Hasta La Vista (Come as You Are)

I had a real sense of déjà vu as I first got stuck into this film by Geoffrey Enthoven and when I read the press notes I realised it was because this film is based on the real life experiences of one Asta Philpot which the BBC made into a documentary a few years back.  Born with a lifelong condition that causes joint contractures before birth Asta is a strident campaigner for the rights of people with disabilities to enjoy an active sex life. As such in 2006 after hearing about and visiting a brothel in Spain which catered for his disability he decided to find 2 other men who shared his difficulties in finding a romantic or sexual relationship and this subsequent trip was the subject of the documentary and also is what inspired this film.

You would have to be stone hearted not to feel uplifted by what has been presented here. The 3 main characters Lars’ deteriorating health causes his parents to put a stop to his planned trip with (Gilles De Schryver), Philip (Robrecht Vanden Thoren) and Jozef (Tom Audenaert) so they decide to do a runner with the help of Claude (Isabelle De Hertogh). Their struggles to cope with living life to the full whilst negotiating hotels, rivers, excess drinking and the like are reminiscent of the inbetweeners movie. They are a group of young men who are gagging for it and like other groups of youths go to Spain en masse to get a shag.

Audenaert’s Jozef is outstandingly sweet and gentle for the majority of the film but shows some true grit when pushed too far by Vanden Thoren’s Philip, the angry young man and leader of the group. The true magic for me came in the “warthog” shaped Claude, De Hertogh turns in a sensitive and lusty performance and had real presence, holding her own against the intensity of the rest of the cast.

A delightfully funny and poignant script is delivered by Pierre De Clerq who gets the tone just right. Geoffrey Enthoven is known for his taste in taboo subjects so is the perfect helmer for this uncompromising story.
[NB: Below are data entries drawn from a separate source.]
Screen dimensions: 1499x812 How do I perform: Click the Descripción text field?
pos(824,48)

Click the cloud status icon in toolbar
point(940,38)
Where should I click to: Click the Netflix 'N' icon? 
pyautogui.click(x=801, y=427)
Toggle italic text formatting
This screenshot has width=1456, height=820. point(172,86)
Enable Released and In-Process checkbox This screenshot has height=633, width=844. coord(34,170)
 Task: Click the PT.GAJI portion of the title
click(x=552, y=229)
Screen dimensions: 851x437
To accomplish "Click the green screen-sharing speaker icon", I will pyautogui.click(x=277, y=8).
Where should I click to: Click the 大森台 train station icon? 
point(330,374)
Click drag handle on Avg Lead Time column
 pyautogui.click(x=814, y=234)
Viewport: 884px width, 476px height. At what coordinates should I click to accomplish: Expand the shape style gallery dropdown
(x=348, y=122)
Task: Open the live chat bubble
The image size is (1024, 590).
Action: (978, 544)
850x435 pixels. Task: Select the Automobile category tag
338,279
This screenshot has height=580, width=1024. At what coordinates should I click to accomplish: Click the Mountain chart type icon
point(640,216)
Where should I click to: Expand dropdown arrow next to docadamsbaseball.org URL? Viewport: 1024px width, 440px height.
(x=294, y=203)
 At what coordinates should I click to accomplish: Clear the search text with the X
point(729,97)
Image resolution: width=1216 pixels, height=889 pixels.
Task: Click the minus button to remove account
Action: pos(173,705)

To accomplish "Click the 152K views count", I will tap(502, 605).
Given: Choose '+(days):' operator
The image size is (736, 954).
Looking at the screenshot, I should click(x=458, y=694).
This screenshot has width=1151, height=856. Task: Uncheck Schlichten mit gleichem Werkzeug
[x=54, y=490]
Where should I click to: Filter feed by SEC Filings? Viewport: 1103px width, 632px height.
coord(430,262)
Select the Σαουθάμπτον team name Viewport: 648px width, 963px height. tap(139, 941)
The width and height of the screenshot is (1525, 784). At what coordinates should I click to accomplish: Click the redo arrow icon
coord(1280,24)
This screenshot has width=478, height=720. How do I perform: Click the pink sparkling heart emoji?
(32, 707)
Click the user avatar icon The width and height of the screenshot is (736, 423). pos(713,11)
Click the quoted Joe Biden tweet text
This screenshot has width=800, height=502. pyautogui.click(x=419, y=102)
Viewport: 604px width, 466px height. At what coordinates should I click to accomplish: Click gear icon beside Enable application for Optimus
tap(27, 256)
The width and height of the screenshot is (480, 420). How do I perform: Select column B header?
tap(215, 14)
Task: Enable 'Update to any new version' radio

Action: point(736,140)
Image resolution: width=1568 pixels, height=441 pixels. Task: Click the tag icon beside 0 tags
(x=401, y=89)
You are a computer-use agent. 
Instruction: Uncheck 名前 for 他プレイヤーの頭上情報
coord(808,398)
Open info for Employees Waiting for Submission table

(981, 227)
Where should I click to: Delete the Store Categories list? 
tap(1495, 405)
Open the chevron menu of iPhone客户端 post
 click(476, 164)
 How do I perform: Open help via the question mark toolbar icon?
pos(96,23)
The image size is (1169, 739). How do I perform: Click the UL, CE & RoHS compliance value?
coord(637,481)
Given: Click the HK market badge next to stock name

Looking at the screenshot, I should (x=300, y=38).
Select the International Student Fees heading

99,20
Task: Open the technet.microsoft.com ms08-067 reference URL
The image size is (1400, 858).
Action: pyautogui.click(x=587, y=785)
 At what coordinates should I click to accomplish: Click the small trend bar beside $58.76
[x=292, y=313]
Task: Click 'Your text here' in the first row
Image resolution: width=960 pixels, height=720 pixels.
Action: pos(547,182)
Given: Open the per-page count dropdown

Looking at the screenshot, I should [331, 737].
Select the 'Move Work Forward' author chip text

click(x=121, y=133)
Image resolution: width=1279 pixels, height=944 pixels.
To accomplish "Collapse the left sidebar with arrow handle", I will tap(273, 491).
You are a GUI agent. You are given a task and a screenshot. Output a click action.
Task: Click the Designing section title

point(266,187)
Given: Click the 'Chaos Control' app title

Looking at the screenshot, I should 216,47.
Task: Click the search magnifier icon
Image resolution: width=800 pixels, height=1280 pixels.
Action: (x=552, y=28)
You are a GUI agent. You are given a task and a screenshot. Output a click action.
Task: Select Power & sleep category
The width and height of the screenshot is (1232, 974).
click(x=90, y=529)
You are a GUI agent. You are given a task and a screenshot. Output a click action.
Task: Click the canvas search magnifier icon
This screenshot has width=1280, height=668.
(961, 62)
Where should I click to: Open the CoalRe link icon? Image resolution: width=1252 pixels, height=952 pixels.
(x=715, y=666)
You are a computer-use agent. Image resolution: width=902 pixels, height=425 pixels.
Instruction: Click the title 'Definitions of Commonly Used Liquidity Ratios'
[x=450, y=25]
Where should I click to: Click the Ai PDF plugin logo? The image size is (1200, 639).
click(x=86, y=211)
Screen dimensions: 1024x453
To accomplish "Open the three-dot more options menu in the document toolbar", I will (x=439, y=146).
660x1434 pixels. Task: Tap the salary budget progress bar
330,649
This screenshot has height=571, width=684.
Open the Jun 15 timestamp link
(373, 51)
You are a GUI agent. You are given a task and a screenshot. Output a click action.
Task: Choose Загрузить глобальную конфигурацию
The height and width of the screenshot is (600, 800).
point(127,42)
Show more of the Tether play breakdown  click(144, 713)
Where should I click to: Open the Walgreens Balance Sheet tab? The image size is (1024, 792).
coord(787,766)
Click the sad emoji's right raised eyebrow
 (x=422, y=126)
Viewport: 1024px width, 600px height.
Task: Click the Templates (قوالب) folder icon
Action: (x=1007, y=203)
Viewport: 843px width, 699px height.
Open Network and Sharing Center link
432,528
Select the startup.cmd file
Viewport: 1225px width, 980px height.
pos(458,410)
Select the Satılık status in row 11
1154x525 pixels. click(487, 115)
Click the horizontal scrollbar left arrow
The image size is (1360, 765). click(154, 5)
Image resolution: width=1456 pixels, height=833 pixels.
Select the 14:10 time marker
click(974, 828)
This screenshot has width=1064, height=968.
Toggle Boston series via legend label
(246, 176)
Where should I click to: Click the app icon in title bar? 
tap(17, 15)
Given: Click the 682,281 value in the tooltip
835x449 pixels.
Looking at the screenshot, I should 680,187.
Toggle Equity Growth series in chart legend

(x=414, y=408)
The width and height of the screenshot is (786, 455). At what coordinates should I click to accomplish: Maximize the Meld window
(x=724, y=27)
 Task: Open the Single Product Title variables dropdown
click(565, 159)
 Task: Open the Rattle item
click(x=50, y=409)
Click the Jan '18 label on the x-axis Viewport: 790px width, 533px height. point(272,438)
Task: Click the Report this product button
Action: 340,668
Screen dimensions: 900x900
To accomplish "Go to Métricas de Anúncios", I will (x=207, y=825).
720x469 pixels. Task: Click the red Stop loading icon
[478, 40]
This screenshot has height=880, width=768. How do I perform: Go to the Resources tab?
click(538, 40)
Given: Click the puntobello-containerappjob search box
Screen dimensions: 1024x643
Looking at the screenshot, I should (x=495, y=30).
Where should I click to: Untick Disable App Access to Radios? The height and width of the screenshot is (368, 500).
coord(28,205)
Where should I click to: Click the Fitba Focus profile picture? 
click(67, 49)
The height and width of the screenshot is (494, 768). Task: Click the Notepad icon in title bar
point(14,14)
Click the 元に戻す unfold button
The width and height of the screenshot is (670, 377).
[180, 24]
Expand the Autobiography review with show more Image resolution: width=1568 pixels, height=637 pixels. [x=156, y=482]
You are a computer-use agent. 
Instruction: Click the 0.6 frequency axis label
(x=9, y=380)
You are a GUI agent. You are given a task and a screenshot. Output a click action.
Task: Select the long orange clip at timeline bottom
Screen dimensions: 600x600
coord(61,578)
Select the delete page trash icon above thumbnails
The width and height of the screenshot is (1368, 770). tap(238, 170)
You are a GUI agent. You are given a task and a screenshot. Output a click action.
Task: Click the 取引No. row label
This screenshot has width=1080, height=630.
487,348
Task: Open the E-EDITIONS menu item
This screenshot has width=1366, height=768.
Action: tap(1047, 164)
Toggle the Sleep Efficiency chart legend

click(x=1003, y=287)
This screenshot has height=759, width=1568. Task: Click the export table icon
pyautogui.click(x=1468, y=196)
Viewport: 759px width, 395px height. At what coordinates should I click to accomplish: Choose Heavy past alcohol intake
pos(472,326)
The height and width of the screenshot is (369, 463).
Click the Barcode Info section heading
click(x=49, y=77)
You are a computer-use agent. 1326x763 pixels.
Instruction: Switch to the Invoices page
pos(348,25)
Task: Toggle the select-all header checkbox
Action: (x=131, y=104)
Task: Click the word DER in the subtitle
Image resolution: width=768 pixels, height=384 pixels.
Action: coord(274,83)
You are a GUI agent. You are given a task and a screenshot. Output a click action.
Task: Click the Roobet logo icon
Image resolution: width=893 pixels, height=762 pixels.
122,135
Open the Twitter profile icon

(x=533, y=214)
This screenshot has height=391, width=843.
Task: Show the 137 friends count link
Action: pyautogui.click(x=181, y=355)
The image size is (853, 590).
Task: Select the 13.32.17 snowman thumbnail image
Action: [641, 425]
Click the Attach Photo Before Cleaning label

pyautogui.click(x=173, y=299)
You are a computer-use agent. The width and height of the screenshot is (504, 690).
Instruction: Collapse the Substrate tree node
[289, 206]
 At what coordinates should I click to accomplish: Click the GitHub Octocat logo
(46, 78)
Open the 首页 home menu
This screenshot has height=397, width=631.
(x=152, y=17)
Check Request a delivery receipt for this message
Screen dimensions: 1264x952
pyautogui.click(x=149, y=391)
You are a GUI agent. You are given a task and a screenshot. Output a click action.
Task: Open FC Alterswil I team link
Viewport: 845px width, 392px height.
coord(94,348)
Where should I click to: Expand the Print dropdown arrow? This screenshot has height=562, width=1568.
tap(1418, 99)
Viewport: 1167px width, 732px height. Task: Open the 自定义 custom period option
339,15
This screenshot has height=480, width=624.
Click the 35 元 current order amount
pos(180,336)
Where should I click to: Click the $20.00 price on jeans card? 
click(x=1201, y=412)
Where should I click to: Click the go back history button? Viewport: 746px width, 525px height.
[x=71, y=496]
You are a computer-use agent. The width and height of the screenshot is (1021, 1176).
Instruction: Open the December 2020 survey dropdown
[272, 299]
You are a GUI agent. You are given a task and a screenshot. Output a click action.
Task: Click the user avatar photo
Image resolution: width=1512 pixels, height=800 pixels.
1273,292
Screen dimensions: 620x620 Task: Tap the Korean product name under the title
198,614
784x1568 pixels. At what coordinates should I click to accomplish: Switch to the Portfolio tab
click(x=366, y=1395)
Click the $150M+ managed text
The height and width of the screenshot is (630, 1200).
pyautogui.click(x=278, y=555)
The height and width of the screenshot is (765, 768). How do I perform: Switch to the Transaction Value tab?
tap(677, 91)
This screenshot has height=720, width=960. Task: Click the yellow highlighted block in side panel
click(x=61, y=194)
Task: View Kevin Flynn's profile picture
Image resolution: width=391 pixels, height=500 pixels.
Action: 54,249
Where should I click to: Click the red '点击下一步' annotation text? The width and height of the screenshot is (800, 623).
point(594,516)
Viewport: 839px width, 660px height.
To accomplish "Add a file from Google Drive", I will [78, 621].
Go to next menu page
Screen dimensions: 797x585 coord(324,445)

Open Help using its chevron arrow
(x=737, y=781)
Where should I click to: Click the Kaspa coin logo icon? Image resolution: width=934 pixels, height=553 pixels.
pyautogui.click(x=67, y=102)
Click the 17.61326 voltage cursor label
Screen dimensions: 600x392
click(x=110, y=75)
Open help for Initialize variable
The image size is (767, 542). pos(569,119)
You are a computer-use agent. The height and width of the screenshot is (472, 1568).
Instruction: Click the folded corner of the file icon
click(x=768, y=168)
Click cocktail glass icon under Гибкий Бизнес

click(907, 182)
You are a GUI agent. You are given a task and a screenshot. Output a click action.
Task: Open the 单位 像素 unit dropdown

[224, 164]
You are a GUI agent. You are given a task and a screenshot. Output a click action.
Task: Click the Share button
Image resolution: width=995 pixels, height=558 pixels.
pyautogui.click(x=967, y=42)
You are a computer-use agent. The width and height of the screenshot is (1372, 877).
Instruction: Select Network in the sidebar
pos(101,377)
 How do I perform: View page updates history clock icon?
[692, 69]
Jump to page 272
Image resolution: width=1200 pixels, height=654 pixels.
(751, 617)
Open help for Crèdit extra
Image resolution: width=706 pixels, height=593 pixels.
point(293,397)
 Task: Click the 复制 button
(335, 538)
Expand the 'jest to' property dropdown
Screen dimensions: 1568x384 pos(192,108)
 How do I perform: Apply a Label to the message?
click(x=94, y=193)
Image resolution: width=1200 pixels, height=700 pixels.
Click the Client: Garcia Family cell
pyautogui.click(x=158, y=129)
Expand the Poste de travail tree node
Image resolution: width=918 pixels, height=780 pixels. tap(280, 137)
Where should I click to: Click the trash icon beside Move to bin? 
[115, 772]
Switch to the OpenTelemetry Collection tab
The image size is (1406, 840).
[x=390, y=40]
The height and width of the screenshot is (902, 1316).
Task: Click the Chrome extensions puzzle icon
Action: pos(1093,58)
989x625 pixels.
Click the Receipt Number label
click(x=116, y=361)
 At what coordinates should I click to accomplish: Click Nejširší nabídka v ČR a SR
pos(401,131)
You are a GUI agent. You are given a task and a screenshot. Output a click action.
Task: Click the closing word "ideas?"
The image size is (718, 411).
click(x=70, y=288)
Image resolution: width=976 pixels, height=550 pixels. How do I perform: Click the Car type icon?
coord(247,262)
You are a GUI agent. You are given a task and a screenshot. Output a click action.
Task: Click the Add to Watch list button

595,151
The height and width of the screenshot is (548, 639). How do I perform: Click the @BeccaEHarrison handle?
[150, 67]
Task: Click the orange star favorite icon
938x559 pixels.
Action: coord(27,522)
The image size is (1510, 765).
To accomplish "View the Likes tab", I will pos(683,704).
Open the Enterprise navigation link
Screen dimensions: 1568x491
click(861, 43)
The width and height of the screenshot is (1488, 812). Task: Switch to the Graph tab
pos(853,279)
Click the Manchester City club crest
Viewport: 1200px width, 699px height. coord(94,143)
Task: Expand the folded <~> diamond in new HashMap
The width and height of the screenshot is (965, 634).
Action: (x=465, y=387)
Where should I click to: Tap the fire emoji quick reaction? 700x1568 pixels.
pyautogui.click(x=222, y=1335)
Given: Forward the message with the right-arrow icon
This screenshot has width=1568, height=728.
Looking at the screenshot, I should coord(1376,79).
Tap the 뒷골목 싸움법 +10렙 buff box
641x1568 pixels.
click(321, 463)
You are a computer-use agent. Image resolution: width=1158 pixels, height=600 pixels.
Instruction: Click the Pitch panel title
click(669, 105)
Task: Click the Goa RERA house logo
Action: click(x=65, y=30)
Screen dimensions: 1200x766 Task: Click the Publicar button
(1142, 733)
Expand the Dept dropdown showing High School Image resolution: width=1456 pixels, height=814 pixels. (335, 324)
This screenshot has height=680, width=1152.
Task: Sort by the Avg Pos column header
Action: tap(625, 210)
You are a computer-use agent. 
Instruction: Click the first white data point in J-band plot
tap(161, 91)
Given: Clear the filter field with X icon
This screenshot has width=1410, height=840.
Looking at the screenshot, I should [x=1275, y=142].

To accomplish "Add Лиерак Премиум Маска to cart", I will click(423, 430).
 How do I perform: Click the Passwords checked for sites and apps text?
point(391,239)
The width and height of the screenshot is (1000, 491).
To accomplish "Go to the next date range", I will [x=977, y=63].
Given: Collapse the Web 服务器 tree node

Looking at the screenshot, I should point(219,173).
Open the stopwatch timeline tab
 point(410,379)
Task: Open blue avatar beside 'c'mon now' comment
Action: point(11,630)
This is a great film, because there are times when the disability becomes invisible and you see that this is just a bunch of mates trying to make sense of life and their desires just like everyone else, which is how it should be. I just wish it had made it to cinemas last year over here when the UK suddenly woke up to the fact that having a disability is no barrier to achieving your dreams.

Asta Philpot says “You’re a long time dead […] I love every moment I’m here on this Earth”. Hell yeah!